Lee Woodruff: Love, Anger, Hope in Caring for Husband

Anchor's wife recalls learning of her husband's injury.

ByABC News via logo
February 28, 2007, 8:28 AM

Feb. 28, 2007 — -- On Jan. 29, 2006, Bob Woodruff and cameraman Doug Vogt were hit by a giant roadside bomb. The explosion shattered the left side of Woodruff's skull, and the same thing happens all the time to many American servicemen and women in Iraq.

In "In an Instant," a book by Bob and his wife, Lee, Lee writes that she and Bob became that couple in the news.

Imagine that your life, like Lee Woodruff's, was perfect. You have a beautiful family, the golden horizon. For 27 days, Bob was living his dream -- co-anchor of "World News Tonight." Then in just an instant, David Westin, president of ABC News, wakes her with a phone call to tell her that Bob has been seriously injured by a roadside bomb in Iraq and that there is shrapnel in his brain.

Lee reeled in terror, she writes in the book, and tried to keep it from her children.

"Kathryn was awake, my eldest daughter, and she said, 'Is something wrong with Daddy?'," Lee told "Good Morning America." "And I said, 'Your Dad's been hurt, but I think it's going to be okay.' And the 'think it's going to be okay' part -- I just kept that at the end of anything I would ever tell them."

Her daughter Kathryn said her mother was always optimistic.

"Really she was always the one that would say, it's going to be okay," she said. "No matter what the doctor said, she was always really supportive."

After this talk with her children, she went into the shower and cried.

When Lee entered Bob's room at the hospital in Germany, the nurse told her to look at his body slowly in stages because the nurse was afraid Lee would faint.

"I started with his feet and then I moved up to his head and on the left side it was like the surface of the moon," Lee said. "There were hundreds of rocks that had been blasted into his face.

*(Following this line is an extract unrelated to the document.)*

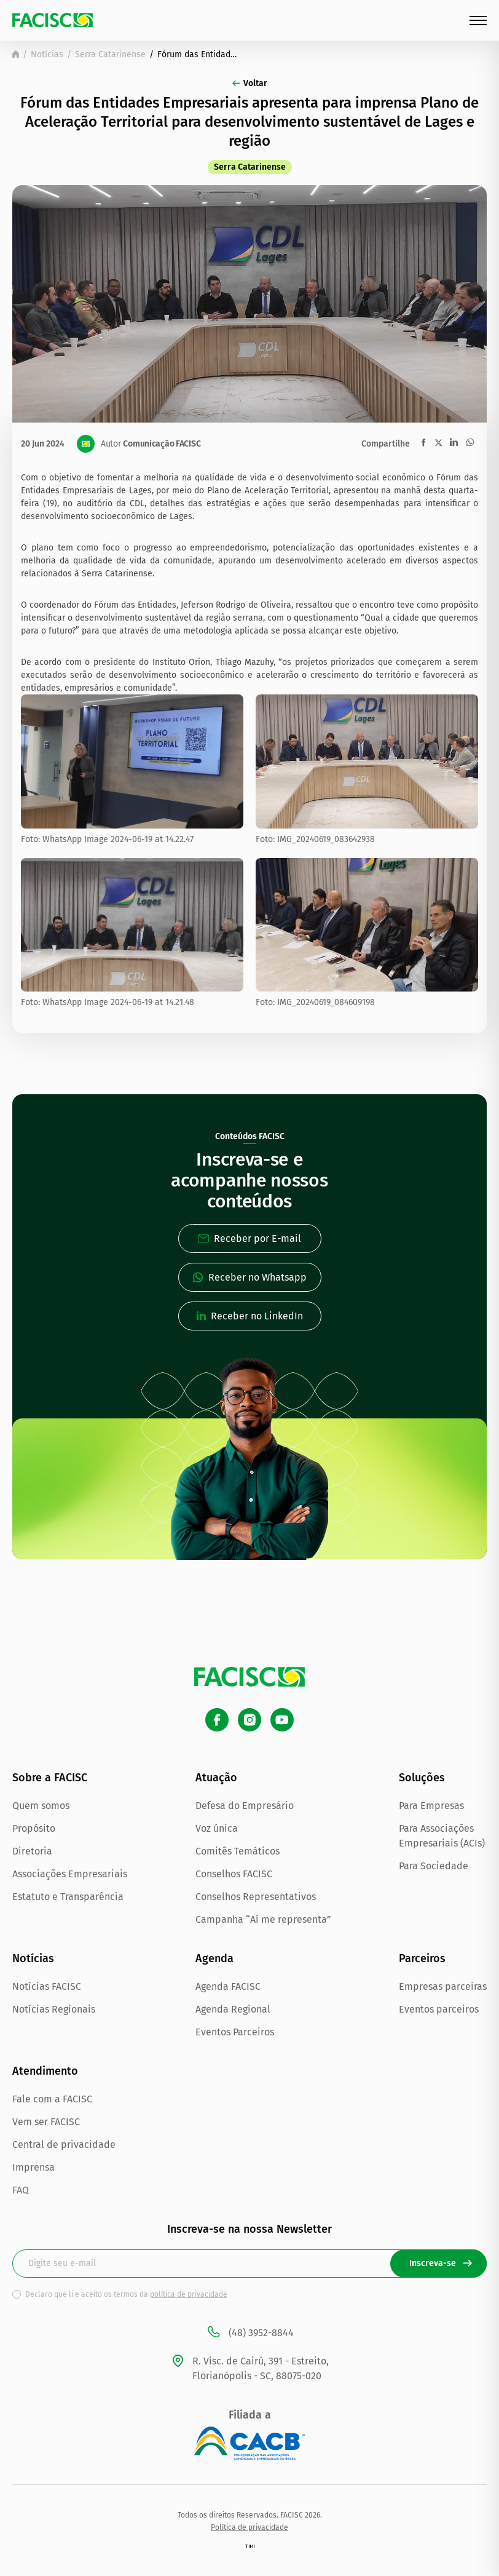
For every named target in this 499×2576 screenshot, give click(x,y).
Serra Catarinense (110, 54)
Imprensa (33, 2167)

Coming out of his head was his brain, swelling out through his, the opening in his skull, and that was terrifying."

The brain scans were irrefutable. The left section of his skull was gone. Cameraman Doug Vogt was also gravely injured. But soon, Vogt was talking and walking, while Bob stayed in a coma, day after day after day.

Lee was there, by his side through his risky surgeries to remove rocks near his arteries, through the infections and the sepsis. In the book she writes how hard it was to keep her little flame of hope alive.

"I would walk in there everyday with a little bundle of hope into the hospital elevator and on the ride up to the third floor, which is where the ICU was, I would kind of nurse it like a little pile of embers," Lee said. "And by the time I would get in the room, there he was again."

For Lee, among the scariest parts of the ordeal was Bob's battle with pneumonia.

"That was in God's hands," she said. "There was nothing we could do but pray and pray that Bob was strong enough to get through that."

During that period, Lee said she saw Bob receding away from her.

Bob was "shrinking almost physically," she said. "My sister Nan, who has the best nose in the family, told me later that she knew the smell of death and that smell of death hung in his room."

Still, Lee talked to him the whole time.

"I would just tell him these stories or I would be telling him something about our life and it would flash me back to an earlier period and it would bridge us to where we'd been and I realized how interconnected a marriage is," she said. "Where you are in the future is all about where you've been in the past."